The city of Auburn’s Office of Planning and Economic Development is trying to find out why the grant was not approved for Currier, according to the office’s director, Jennifer Haines. The office is also searching for a way to have the funding approved, she says.
“We’re still not sure how some of those cuts were made — if it was related to bigger-picture issues or if there are eligibility issues with the specific programs,” Haines says.
The state used the recommendations of regional councils when awarding regional-council funding, Empire State Development (ESD) Vice President of Public Affairs Austin Shafran said in an email.
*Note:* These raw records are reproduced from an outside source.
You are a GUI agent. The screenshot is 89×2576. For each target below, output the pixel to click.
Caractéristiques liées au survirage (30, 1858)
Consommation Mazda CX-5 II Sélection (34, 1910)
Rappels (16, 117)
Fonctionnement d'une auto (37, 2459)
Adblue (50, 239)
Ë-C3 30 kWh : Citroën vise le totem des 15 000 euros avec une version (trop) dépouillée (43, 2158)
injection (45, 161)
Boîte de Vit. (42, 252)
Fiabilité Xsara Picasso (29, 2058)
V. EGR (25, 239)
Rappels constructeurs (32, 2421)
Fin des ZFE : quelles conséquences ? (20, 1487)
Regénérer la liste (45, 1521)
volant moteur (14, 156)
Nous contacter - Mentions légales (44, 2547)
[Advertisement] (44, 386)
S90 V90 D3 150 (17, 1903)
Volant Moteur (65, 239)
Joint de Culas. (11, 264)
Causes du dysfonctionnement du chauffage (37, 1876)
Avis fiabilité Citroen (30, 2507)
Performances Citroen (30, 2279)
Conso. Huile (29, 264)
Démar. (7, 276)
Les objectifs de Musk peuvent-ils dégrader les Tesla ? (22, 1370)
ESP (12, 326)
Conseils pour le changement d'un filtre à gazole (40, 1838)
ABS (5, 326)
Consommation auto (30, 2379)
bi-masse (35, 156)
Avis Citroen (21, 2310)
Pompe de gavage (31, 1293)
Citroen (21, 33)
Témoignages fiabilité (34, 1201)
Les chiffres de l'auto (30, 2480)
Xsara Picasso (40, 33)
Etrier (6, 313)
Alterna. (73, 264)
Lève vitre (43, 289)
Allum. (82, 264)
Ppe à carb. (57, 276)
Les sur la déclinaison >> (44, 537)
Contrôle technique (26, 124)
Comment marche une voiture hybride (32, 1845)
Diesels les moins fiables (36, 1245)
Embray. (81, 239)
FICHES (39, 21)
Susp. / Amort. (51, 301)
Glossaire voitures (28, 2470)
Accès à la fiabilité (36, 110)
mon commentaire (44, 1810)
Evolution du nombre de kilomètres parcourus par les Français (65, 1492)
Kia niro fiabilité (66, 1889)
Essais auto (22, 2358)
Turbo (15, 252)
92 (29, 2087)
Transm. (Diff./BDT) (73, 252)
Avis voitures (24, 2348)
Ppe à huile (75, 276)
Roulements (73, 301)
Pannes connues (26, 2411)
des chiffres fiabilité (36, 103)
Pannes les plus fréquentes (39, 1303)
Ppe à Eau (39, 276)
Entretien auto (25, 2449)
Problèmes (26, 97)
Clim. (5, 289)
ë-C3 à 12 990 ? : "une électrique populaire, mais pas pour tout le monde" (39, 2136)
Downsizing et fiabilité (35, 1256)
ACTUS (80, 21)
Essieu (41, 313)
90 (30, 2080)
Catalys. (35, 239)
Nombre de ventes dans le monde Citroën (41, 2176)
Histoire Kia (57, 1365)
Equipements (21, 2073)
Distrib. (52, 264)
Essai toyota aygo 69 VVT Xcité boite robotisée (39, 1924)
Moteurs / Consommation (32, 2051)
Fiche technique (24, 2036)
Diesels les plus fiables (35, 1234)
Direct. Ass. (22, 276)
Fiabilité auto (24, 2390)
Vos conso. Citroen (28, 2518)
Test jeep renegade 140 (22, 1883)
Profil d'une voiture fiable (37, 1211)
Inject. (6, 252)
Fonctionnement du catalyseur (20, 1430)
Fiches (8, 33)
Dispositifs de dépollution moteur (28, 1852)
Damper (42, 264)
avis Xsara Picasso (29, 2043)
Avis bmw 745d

But it also used technical scoring performed by various state agencies, he said.
ESD will work to support projects that did not receive funding and help them reapply, Shafran said.
The state did award Currier $1 million in Excelsior Jobs Program tax credits through the regional council initiative. Those credits are for businesses that create jobs and capital investments and can typically be claimed over a 10 year period.
The $1 million that has been awarded is for expansion at Currier’s current facility, Gross says.
City of Auburn contributions
The state also has yet to decide whether to award $1 million in funding that the city of Auburn requested to assist Currier’s expansion. It has not indicated when it will make a decision on that funding, Haines says.
Auburn requested aid from the state’s Economic Transformation Program, which is designed to help communities affected by closing correctional facilities and juvenile justice facilities. It also applied for an Economic Development Purposes Grant, which the state makes available for projects that create or retain jobs and generate economic activity.
Half of the city’s requested funding would go to help Currier Plastics purchase land for its expansion. The other half would go toward infrastructure improvements.
Auburn will also develop a package of local incentives to help the Currier project, Haines says. Those incentives could include mortgage-tax exemptions, payment-in-lieu-of-taxes agreements, and Community Development Block Grants, she says.
“We should be able to get local resources secured for them within a couple of months’ time after we know what’s going on with the state,” Haines says.
Raymond Currier founded Currier Plastics in 1982. His son, John Currier, is the company’s current president and majority owner. Currier Plastics’ other owners are two current full-time Currier Plastics employees and one employee who retired from the company.